Epidemiological Profile of HIV/AIDS in Minnesota
Risk Populations: Adolescents and Young Adults
HIV/AIDS Prevalence among Adolescents and Young Adults
Adolescents and young adults between the ages of 13 and 24 years accounted for 4% of people living with HIV/AIDS in Minnesota in 2014. This percent has stayed stable over the past 5 years, however youth and adolescents are accounting for an increasing percent of new HIV/AIDS diagnoses in recent years.
Many people are infected with HIV for years before they actually seek testing and become aware of their HIV status. This phenomenon especially affects the observed case counts for younger age groups. And as a result, the reported number of HIV infections among youth (with few or no reports of AIDS at first diagnosis) is more likely to underestimate the true number of new infections occurring in this age group compared to older age groups.
HIV Diagnoses among Adolescents and Young Adults
In 1990, 10% of new HIV infections reported to MDH were among youth. In 2014 this percentage was 19%.
Since 2001, the number of new cases among young males has been increasing steadily, a few cases per year. However, in 2009 the number of cases increased dramatically by 82% compared to 2008, to 80 cases, the highest seen since 1986.
In 2014, the number of increased from 41 in 2013 to 49. Of these 49 new cases among adolescent and young adult men, 21 (43%) were known MSM of color. Since 2005, the number of cases among young males has increased by about 63%.
Unlike young men, the annual number of new HIV infections diagnosed among young women has remained relatively consistent over time. In 2014 there were 8 cases diagnosed among young women, this accounts for a 20% decrease from the ten cases diagnosed in 2013. Females accounted for 14% (8/57) of new HIV infections diagnosed among adolescents and young adults in 2014.

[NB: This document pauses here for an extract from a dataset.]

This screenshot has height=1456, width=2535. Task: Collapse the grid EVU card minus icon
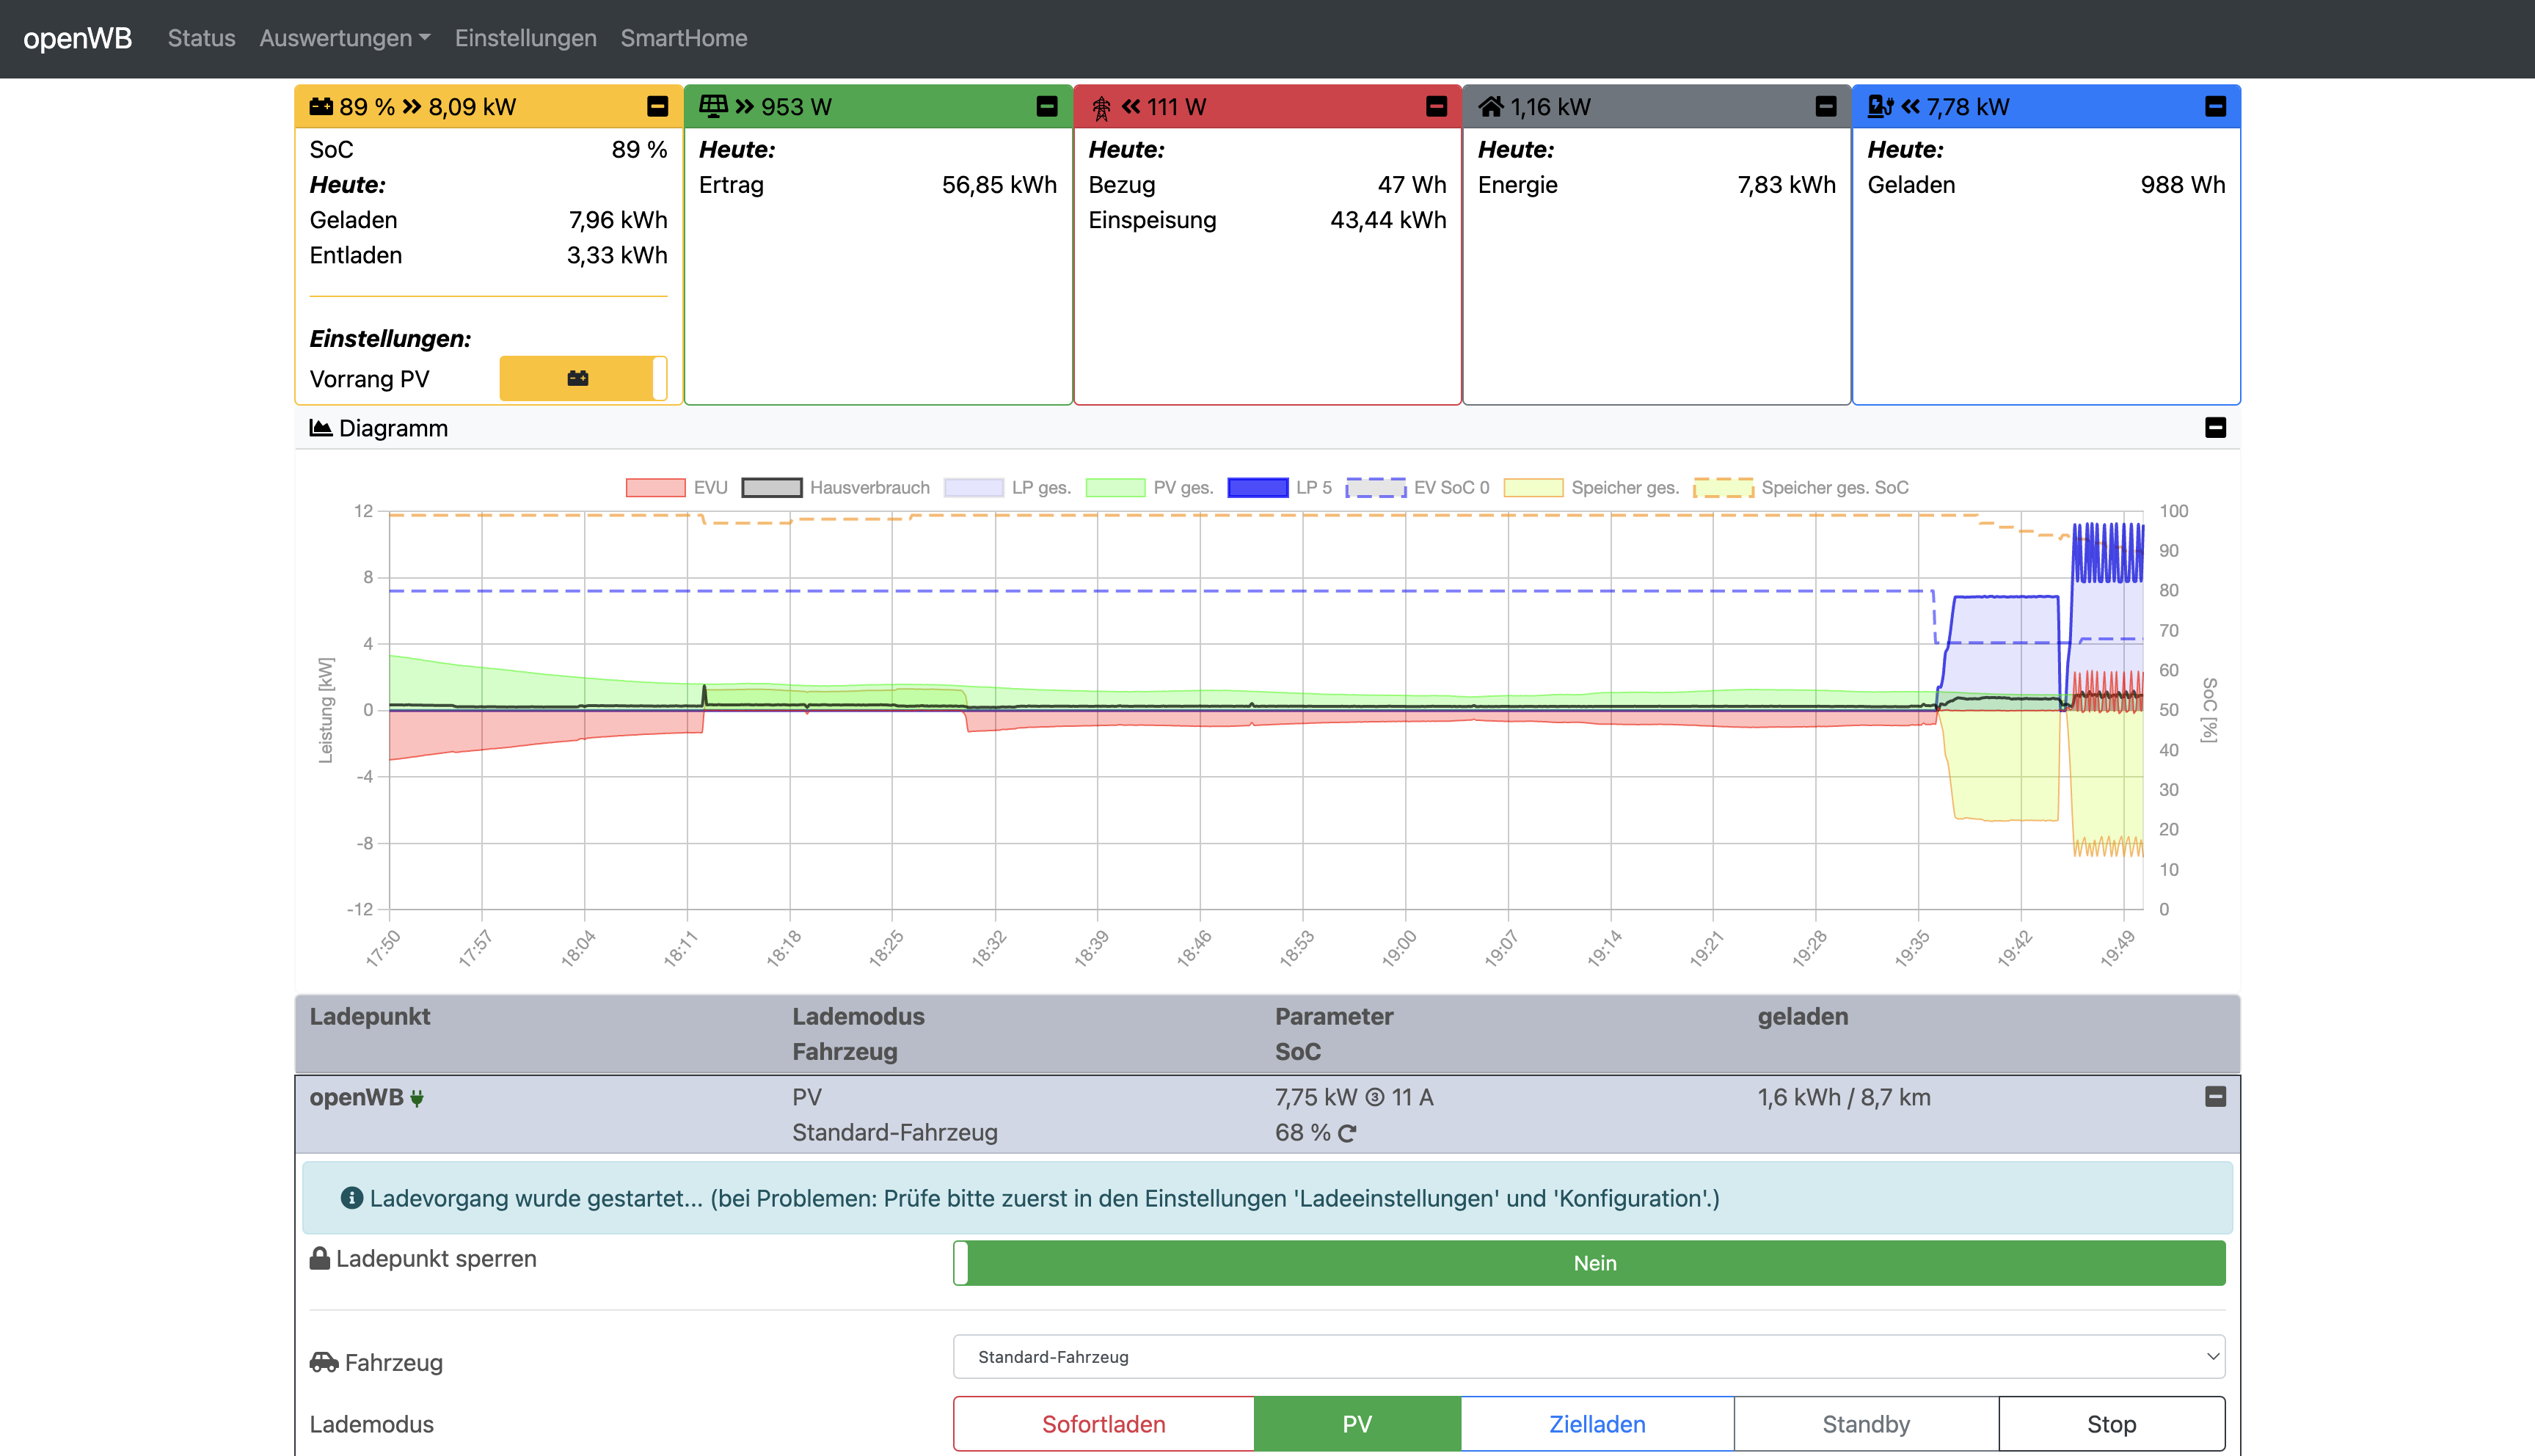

Overall, young women accounted for 11% (8/73) of new infections among females and young males accounted for 21% (49/237) of new infections among males in 2014.
Similar to the overall HIV/AIDS epidemic, people of color account for a disproportionate number of new HIV infections among adolescents and young adults. Among young men, white men accounted for 39% of new HIV infections diagnosed between 2012 and 2014, African American men accounted for 39%, and Hispanic men 15%. American Indian, African-born, and Asian/Pacific Islander men made up 2%, 2%, and 1% of the remaining cases, respectively. Among young women, white women accounted for 32%, African American women 27%, African-born women 32%, Hispanic women 4%, and women with multiple or unknown race accounted 5% of the new infections diagnosed during the same time period.
By Mode of Exposure
Men having sex with men (MSM) was the predominant mode of HIV exposure among adolescent and young adult males, accounting for an estimated 93% of the new HIV infections diagnosed between 2012 and 2014, while the joint risk of MSM and injecting drug use (IDU) accounted for an estimated 4% of the cases in the same time period. Heterosexual sex accounted for an estimated 2% of cases. Heterosexual contact accounted for an estimated 94% of new HIV infections diagnosed among adolescent and young adult females between 2012 and 2014 while IDU accounted for an estimated 6%.
HIV Treatment Cascade among Adolescents and Young Adults
Although the HIV Treatment Cascade for young people includes people living with HIV/AIDS up to age 29, the general trend can be seen for adolescents and young adults. There were 666 HIV positive persons aged 13-29 included in the treatment cascade analyses and 101 cases in this age group reported in 2013 that were included in the linkage to care calculation. Young people living with HIV/AIDS (aged 13-29) have lower rates of linkage to care and retention in care compared to other age groups and they also have the lowest rate of viral suppression (59%).